Who hated forklift driving? Also lots of spoilers here.


The game is 20 years old. I think the spoiler warning period has lapsed.


This made me think on a tangent, on whether divulging spoilers for an interactive experience have a heavier "stigma" than for books or movies. Five or 10 years from now, or even a month from now, I can't imagine being offended if someone were to spoil who dies in "Avengers: Infinity War", or the 3rd season of GoT. Whereas a video game is much more inherently about the "journey" -- e.g. you have to do some work to get to the end. I think I'd be annoyed if people were just spoiling "The Last of Us" 10 years after its release (which is likely to be after its sequel is released).

That said, I don't think I'll ever find time to play the original Shenmue. But hearing more details about why it has cultivated such a fond following makes me very interested in playing its Kickstarted sequel.


I don't think so personally, because the game is something that should be experienced. Just reading about it, is like reading about food.

I'm not saying don't read it, I'm saying if you want to play the game, consider playing it without preconceptions.

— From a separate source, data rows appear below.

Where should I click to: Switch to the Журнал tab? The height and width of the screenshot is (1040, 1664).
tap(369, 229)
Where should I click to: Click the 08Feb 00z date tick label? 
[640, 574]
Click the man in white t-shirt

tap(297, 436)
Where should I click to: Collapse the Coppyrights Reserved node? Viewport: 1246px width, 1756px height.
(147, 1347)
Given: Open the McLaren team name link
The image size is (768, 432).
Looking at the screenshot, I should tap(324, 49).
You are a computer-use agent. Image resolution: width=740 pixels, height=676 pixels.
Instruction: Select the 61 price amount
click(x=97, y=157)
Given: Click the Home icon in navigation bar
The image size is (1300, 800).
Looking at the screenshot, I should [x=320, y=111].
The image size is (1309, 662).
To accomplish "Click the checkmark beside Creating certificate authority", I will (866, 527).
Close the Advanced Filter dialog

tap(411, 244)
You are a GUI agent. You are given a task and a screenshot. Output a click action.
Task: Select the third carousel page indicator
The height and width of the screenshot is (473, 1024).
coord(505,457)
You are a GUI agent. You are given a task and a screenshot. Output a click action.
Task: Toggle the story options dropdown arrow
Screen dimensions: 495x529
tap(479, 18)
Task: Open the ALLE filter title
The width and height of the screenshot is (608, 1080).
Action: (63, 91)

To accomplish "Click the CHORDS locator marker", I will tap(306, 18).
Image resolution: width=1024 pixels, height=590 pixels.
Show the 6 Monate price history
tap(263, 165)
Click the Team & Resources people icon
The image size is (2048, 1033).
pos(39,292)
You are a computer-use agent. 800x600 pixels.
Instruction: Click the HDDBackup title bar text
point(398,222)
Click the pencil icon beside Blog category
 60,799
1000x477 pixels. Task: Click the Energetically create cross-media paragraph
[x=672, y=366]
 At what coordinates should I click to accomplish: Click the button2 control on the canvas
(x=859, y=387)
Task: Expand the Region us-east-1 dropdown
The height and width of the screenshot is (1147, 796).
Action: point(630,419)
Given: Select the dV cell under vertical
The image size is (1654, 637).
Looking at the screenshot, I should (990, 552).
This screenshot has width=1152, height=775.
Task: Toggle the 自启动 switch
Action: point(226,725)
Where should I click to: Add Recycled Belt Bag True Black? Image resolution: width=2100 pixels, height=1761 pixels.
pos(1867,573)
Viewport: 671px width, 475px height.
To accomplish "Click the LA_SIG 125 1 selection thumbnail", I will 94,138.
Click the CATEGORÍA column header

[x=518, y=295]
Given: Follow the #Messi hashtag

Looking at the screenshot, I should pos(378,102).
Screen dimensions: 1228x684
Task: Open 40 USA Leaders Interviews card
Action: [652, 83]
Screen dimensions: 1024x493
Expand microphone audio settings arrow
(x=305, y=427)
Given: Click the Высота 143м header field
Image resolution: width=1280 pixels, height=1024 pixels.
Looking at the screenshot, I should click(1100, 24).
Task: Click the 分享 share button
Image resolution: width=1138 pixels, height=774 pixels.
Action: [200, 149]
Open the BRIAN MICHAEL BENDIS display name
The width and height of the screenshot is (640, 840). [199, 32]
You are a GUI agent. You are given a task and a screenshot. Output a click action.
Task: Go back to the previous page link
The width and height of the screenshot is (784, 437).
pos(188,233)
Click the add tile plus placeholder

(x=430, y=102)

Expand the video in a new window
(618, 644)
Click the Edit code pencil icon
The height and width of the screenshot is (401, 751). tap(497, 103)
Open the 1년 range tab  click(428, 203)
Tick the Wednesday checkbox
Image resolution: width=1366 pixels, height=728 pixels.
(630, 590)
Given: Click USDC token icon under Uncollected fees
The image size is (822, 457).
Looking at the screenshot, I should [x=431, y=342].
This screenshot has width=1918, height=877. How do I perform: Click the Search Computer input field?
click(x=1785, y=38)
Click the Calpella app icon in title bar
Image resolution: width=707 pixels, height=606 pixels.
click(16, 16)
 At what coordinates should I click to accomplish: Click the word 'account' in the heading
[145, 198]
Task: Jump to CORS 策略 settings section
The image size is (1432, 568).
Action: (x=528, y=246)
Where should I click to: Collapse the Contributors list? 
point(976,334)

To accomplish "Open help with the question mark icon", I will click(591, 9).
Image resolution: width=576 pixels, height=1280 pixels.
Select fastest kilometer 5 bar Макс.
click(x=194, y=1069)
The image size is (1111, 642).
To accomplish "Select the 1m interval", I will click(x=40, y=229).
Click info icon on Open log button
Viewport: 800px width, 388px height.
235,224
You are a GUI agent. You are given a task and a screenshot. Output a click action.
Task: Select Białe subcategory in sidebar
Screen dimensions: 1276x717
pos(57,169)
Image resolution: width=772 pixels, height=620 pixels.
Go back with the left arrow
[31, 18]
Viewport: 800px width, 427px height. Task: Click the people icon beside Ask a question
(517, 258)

Unlike other mediums, the number of people who play games has grown exponentially over those 20 years.

I think it's safe to say that the vast majority of people who play games now have never experienced Shenmue even though it was a blockbuster title on the 9 million Dreamcasts that shipped worldwide.

And you're not only spoiling the 20 year old version, you're also spoiling the HD remaster that can be bought right now on PC.


best game ever.


Are you a sailor?


[flagged]


This kind of knee jerk anti journalist gamer bile is getting old. Respond to the points the article actually made. There's nothing inherently wrong with this kind of criticism.